Nun ist der Senat am Zug: Initiative für neunjähriges Gymnasium nimmt die erste Hürde.
Hamburg Die Erleichterung war ihnen ins Gesicht geschrieben: Mareile Kirsch und ihre Mitstreiter von der Volksinitiative „G9-Jetzt-HH“ haben gestern nach eigener Zählung 16.730 Unterschriften für die Wiedereinführung des neunjährigen Gymnasiums im Hamburger Rathaus abgegeben. „Wir sind sehr glücklich. Das ist mehr, als wir erwartet haben“, sagte die Journalistin und zweifache Mutter.
Die erforderliche Anzahl von 10.000 Unterstützer-Unterschriften hat die Initiative damit sicher erreicht. Im Bezirksamt Wandsbek werden die 17 Aktenordner mit Unterschriftenlisten jetzt auf ihre Richtigkeit geprüft. Abstimmen durften nur Menschen mit erstem Wohnsitz in Hamburg, die zudem mindestens 16 Jahre alt sind.

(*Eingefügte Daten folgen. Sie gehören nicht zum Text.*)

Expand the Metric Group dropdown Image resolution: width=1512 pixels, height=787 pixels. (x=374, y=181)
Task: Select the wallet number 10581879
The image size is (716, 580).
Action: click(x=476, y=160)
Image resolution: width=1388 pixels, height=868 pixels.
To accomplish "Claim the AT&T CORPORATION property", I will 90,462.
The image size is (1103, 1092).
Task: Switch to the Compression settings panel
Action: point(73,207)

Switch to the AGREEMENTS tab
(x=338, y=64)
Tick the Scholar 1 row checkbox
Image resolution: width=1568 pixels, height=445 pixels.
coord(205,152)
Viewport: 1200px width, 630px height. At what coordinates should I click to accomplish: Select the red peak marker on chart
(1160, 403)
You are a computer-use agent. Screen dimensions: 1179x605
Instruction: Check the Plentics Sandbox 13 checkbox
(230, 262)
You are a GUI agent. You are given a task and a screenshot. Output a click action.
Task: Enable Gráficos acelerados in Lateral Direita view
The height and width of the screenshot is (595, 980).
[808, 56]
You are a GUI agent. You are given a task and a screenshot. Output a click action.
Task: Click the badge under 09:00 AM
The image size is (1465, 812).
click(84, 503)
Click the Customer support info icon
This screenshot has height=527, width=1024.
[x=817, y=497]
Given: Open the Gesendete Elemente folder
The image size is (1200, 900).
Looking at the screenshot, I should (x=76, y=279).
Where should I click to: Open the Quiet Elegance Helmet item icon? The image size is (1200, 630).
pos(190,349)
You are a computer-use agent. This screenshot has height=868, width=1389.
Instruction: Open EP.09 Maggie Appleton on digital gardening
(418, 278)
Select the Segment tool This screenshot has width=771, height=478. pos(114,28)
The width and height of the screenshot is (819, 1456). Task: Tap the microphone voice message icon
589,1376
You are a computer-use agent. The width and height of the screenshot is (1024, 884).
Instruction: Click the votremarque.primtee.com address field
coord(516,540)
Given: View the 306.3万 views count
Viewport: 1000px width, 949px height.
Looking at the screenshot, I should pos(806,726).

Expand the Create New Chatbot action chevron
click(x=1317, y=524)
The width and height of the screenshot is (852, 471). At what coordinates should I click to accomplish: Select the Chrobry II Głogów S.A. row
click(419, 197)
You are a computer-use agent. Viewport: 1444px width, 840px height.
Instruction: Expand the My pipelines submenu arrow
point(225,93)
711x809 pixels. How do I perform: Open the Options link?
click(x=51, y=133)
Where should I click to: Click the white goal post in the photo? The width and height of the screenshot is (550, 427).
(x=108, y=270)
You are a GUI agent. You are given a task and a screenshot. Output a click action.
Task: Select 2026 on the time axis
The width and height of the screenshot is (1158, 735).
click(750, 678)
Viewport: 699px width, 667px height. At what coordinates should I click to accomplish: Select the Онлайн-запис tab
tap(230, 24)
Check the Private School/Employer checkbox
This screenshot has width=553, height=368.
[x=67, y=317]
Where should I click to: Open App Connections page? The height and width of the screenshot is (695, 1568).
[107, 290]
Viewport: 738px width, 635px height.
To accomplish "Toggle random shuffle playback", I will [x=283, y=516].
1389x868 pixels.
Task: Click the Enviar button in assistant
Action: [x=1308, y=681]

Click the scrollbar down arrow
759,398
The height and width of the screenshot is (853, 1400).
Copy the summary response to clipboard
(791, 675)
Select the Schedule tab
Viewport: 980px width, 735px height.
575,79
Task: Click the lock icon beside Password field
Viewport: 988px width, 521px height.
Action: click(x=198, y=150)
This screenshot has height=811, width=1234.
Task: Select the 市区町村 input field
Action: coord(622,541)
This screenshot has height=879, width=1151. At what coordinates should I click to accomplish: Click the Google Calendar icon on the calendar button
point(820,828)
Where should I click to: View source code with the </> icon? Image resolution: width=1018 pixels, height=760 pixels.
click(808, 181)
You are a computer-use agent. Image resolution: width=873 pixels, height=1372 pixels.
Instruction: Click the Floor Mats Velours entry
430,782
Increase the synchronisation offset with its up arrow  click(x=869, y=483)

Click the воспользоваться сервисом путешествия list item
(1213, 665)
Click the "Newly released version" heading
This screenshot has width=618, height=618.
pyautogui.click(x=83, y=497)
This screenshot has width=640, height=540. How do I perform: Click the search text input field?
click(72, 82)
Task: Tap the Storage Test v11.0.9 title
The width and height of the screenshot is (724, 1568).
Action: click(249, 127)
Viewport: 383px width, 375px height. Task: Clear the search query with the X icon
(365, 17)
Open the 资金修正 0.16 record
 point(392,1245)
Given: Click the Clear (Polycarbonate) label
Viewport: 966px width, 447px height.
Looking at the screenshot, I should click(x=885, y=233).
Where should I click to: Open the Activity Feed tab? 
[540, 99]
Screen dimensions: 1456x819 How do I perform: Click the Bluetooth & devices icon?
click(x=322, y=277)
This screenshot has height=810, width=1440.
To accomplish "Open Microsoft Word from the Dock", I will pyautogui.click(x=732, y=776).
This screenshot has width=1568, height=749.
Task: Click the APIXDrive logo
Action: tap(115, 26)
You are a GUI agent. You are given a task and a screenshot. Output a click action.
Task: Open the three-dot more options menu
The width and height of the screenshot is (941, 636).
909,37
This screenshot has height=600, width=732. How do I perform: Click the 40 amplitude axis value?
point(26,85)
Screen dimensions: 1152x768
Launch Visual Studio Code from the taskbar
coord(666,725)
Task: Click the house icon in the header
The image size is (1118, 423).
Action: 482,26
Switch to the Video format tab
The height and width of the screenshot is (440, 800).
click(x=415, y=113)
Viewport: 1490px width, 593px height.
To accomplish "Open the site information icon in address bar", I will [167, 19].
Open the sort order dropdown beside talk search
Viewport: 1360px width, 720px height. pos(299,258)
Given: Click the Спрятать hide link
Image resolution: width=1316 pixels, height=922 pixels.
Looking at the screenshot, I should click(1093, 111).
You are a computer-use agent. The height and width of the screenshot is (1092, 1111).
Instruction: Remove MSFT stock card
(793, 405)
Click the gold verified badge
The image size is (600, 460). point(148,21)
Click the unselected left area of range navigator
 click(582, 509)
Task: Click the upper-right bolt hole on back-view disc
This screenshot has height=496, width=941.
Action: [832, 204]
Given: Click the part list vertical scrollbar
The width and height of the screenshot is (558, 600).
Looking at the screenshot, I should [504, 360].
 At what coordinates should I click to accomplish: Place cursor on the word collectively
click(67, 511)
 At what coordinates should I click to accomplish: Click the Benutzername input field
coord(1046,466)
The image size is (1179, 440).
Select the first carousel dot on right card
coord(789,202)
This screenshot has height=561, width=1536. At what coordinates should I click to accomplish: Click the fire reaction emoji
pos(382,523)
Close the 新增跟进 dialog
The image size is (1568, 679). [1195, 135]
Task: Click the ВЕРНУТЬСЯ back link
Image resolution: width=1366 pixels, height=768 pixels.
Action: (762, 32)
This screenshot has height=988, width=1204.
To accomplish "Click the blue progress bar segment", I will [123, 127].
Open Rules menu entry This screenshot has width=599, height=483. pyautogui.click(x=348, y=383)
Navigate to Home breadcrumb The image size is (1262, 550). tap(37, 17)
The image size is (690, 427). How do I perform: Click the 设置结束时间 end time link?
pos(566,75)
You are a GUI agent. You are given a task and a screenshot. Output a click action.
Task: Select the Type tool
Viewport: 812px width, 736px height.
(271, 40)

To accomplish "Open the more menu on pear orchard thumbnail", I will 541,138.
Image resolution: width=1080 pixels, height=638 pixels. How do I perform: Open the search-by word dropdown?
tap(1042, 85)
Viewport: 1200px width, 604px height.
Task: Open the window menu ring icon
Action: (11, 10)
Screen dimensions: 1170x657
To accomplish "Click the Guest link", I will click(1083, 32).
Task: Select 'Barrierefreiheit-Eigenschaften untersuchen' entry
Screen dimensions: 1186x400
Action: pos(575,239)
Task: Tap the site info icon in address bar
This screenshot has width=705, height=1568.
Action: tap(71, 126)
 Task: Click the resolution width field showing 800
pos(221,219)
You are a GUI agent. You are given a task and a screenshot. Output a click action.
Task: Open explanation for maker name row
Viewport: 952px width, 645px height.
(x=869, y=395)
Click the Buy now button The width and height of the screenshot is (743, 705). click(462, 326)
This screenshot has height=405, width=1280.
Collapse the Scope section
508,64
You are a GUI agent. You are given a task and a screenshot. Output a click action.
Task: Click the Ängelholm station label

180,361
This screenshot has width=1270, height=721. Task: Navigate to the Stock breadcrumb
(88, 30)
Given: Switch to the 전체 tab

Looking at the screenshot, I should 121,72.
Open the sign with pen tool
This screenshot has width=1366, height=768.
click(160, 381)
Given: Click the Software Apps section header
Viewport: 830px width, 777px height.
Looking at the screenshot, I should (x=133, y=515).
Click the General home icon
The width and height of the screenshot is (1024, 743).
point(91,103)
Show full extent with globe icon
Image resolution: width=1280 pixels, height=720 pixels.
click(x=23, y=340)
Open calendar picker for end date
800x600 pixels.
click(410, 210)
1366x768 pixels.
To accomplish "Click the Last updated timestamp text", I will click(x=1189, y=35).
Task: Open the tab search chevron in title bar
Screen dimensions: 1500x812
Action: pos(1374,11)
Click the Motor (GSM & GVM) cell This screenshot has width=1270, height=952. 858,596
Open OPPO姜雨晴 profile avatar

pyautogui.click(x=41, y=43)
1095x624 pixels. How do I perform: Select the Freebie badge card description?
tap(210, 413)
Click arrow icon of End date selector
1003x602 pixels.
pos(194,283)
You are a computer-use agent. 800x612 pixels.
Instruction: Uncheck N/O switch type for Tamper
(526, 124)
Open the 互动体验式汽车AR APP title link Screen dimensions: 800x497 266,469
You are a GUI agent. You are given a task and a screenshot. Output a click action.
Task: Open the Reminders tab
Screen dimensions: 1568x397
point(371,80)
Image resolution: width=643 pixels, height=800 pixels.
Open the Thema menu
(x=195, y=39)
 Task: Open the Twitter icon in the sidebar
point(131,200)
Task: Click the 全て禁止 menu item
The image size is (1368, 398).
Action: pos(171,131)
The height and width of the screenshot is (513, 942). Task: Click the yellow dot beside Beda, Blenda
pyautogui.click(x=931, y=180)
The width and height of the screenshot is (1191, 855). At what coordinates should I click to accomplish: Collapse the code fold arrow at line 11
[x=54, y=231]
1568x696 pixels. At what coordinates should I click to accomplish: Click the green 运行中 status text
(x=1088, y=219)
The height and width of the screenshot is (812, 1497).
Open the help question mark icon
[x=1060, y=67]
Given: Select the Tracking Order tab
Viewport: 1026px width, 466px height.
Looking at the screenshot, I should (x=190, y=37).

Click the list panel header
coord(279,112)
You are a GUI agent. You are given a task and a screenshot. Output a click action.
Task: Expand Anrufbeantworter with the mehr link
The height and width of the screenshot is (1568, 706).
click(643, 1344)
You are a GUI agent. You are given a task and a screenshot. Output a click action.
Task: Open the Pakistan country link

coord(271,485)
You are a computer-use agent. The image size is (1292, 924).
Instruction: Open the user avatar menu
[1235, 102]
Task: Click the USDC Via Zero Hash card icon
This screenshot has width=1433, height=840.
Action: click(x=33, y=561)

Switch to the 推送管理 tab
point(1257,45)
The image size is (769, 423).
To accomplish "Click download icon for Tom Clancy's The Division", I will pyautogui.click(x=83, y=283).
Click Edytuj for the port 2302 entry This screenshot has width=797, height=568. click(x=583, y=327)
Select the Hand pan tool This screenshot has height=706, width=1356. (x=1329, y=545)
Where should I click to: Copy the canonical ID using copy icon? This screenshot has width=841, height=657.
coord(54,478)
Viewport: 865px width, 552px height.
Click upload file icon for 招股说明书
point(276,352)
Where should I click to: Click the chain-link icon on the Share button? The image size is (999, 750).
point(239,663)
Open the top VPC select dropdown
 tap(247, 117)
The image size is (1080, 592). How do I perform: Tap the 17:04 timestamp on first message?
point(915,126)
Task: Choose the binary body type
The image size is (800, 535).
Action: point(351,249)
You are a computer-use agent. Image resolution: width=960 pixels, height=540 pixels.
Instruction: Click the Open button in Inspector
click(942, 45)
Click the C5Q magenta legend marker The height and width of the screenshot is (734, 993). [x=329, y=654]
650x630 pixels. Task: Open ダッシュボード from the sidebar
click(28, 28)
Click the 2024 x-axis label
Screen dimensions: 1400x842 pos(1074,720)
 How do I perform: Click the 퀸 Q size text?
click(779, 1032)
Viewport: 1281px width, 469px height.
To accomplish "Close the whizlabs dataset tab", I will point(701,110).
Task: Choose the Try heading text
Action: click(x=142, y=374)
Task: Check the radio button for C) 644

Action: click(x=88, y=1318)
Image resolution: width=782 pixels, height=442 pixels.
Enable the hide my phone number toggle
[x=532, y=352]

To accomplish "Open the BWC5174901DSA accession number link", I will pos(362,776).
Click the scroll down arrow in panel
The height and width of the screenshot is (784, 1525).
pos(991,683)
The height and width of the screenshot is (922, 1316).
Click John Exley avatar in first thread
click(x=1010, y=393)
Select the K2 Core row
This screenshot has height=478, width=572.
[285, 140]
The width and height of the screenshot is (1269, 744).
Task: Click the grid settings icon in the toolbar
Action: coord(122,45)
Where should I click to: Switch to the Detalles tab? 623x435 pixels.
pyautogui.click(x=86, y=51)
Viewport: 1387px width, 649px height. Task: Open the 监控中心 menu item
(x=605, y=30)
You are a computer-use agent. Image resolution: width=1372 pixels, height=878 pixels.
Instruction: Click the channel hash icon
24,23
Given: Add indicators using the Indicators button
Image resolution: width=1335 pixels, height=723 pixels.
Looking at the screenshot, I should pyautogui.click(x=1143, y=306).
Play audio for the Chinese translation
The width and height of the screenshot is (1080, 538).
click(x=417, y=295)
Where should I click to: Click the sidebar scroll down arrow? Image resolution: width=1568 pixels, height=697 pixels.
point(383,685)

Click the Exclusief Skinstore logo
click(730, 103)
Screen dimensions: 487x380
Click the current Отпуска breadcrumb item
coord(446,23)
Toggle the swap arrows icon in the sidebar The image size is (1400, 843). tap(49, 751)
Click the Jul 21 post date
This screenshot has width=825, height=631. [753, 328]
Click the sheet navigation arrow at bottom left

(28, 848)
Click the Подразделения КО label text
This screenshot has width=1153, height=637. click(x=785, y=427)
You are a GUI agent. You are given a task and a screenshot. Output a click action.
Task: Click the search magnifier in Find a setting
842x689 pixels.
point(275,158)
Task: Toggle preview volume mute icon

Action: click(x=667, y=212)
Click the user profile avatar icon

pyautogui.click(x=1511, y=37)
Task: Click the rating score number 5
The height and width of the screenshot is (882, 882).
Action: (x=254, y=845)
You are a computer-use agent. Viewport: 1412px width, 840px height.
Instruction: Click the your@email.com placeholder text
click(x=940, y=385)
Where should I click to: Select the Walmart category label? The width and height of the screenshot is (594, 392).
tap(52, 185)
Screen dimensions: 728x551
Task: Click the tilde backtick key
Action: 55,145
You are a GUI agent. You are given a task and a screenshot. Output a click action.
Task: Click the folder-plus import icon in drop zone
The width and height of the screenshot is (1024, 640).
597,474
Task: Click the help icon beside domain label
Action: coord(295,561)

„Viele junge Eltern, viele Lehrer und Lehramtsstudenten unterstützen unser Anliegen“, sagte Kirsch. Die Initiative „G9-Jetzt-HH“ hat das Ziel, an allen Gymnasien die Wahlfreiheit zwischen dem Abitur nach acht Jahren („G8“) und dem um ein Jahr längeren Bildungsgang („G9“) einzuführen. Vor zehn Jahren hatte der damalige CDU-Schill-FDP-Senat die Schulzeit an allen Gymnasien um ein Jahr verkürzt und damit das „Turbo-Abitur“ eingeführt.
Immer wieder hat es Klagen von Eltern gegeben, dass die verkürzte Schulzeit zu mehr Stress und weniger Freizeit bei den Kindern führe. Die zeitliche Belastung ist vor allem für die Schüler in der Mittelstufe gestiegen, auch weil die zugesagte „Entrümpelung der Lehrpläne“ ausgeblieben ist.
„G9-Jetzt-HH“-Initiatorin Kirsch sprach vom „Beschleunigungswahn“, denen die Gymnasiasten ausgesetzt seien. Den Kindern bleibe weniger Zeit „zum Ausspannen, Lesen, für Sport und Kultur“ wie etwa musikalische Aktivitäten. Aber es geht der Initiative auch um die Qualität der Bildung.
„Bei G8 bleibt weniger Zeit für die Vertiefung. Es wird in Deutsch zum Beispiel weniger Literatur gelesen“, sagte Kirsch. Das „Turbo-Abi“ sei „ein Kontrapunkt zur humanistischen Bildung“. Kirsch: „Wir wollen, dass unsere Kinder nachdenken, statt nur abhaken.“ Die Volksinitiative sieht die Schulzeitverkürzung als gescheiterte Reform an. „Es muss möglich sein, gescheiterte Reformen wie diese rückgängig zu machen“, sagte Kirsch. Die Initiative spreche sich dennoch nicht für die Abschaffung von „G8“ aus, sondern für Wahlfreiheit, um niemanden zu bevormunden. „Wir Eltern setzen aber hier eine Grenze. Jetzt ist der Senat dran“.
Der SPD-geführte Senat und die Bürgerschaft haben vier Monate Zeit, um zu entscheiden, ob sie sich das Anliegen übernehmen. Falls das nicht der Fall ist, kommt es im Sommer 2014 zum Volksbegehren. „Wir nehmen die Sorgen der Eltern ernst und reichen gern die Hand zu einzelnen Verbesserungen an den Gymnasien“, sagte Schulsenator Ties Rabe (SPD). „Aber wir dürfen nicht alle vier Jahre das gesamte Schulsystem umkrempeln und Kinder, Eltern und Lehrer schon wieder mit einer neuen Riesenreform belasten.“
Auch die CDU forderte, die Sorgen der Eltern ernst zu nehmen. „Wir werden aber auch die Interessen der Eltern und Lehrer, die bei G8 bleiben wollen, und der Stadtteilschulen im Auge haben“, sagte die CDU-Schulpolitikerin Karin Prien. Von einem „Warnschuss in Richtung Senat“ sprach die Grünen-Schulexpertin Stefanie von Berg.